Both the line with "This screenshot has height=878, width=1266." and the line with "Tap the Partnership ads person icon" in the records below must appear in the output, along with every line between them, exactly and with nothing added.

Dataset entries
-------

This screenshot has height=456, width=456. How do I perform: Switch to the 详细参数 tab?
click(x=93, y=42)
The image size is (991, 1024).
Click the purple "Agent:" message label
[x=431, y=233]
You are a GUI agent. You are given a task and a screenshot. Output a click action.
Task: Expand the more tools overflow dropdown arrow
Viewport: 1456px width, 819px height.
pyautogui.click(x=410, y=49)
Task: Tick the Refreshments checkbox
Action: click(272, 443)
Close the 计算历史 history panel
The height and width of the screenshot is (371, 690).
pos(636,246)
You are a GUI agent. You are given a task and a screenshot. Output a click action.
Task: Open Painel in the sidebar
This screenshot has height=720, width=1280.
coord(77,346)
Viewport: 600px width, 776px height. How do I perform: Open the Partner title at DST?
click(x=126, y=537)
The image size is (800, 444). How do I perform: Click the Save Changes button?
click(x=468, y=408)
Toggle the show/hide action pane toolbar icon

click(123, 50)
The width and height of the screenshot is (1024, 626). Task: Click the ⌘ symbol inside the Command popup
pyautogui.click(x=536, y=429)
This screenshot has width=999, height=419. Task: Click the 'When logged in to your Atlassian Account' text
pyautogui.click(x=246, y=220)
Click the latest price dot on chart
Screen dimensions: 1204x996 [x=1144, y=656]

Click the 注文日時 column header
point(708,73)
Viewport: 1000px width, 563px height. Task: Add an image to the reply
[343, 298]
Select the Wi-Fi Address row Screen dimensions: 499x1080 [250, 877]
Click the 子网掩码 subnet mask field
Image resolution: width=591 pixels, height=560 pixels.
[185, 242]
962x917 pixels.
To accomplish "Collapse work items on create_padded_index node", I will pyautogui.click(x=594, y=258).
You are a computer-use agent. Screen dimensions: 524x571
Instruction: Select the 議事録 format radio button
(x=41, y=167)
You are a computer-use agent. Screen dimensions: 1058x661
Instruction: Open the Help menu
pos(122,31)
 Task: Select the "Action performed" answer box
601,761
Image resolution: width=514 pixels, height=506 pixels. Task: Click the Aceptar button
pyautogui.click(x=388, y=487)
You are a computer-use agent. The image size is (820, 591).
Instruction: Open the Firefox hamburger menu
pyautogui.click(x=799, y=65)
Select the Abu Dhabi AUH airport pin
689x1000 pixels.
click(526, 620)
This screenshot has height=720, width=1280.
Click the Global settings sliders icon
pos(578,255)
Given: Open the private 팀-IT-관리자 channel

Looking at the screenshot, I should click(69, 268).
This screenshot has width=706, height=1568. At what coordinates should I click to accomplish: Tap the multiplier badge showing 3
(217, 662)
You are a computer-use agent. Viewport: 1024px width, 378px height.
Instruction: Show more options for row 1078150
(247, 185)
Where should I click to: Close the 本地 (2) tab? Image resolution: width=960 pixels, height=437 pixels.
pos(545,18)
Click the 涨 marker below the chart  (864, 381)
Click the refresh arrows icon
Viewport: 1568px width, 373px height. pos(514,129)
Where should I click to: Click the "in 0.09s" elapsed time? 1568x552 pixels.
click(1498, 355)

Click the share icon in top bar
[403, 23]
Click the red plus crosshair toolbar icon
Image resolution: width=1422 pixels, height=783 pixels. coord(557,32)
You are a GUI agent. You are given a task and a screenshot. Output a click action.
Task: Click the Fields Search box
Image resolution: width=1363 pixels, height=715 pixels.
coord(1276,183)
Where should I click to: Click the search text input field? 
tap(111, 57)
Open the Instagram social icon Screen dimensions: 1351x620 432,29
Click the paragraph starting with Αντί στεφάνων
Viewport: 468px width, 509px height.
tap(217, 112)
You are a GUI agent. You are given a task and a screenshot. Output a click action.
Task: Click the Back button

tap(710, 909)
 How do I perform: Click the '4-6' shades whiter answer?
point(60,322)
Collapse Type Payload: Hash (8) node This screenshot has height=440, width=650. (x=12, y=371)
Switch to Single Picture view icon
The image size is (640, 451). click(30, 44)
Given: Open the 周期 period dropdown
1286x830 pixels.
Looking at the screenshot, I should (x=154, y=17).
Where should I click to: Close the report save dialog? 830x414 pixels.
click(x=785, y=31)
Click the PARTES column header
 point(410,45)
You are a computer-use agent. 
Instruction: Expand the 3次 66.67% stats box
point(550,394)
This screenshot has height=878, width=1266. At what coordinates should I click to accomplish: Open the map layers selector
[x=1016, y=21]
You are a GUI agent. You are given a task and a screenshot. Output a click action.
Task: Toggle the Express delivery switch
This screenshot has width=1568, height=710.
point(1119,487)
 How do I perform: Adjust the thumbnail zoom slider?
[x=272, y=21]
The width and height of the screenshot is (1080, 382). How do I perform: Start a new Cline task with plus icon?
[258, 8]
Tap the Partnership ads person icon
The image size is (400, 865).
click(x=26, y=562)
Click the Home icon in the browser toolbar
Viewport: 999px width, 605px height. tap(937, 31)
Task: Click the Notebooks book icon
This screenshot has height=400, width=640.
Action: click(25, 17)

-------

Exercise result
This screenshot has height=878, width=1266. At what coordinates should I click to accomplish: Open the map layers selector
[x=1016, y=21]
You are a GUI agent. You are given a task and a screenshot. Output a click action.
Task: Toggle the Express delivery switch
This screenshot has width=1568, height=710.
point(1119,487)
 How do I perform: Adjust the thumbnail zoom slider?
[x=272, y=21]
The width and height of the screenshot is (1080, 382). How do I perform: Start a new Cline task with plus icon?
[258, 8]
Tap the Partnership ads person icon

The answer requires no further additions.